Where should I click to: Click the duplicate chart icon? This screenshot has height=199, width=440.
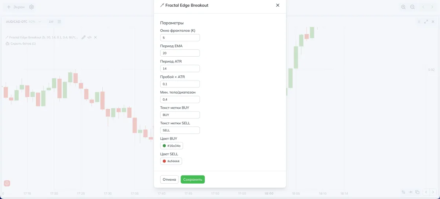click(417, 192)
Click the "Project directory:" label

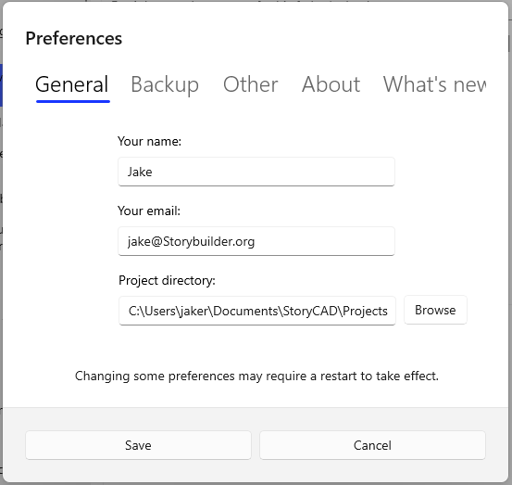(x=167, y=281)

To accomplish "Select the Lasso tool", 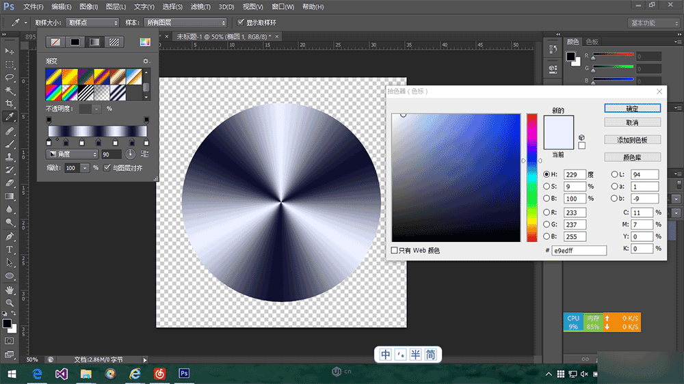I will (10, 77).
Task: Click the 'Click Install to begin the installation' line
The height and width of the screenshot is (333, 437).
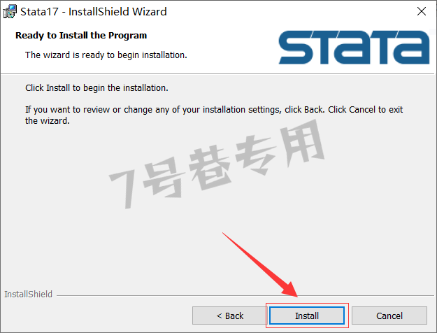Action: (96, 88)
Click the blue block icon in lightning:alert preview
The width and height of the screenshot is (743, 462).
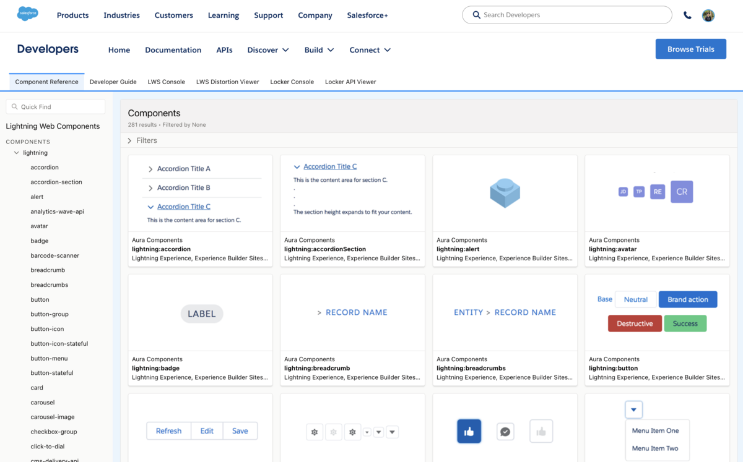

▶ _Your task_: Rewrite the material as a JSON list of strings, one string per line and no blank lines, starting with the line containing "Click the blue" and going on through the end of the material. Leave the pictures out of the answer.

▶ _Result of the task_:
[
  "Click the blue block icon in lightning:alert preview",
  "The width and height of the screenshot is (743, 462)."
]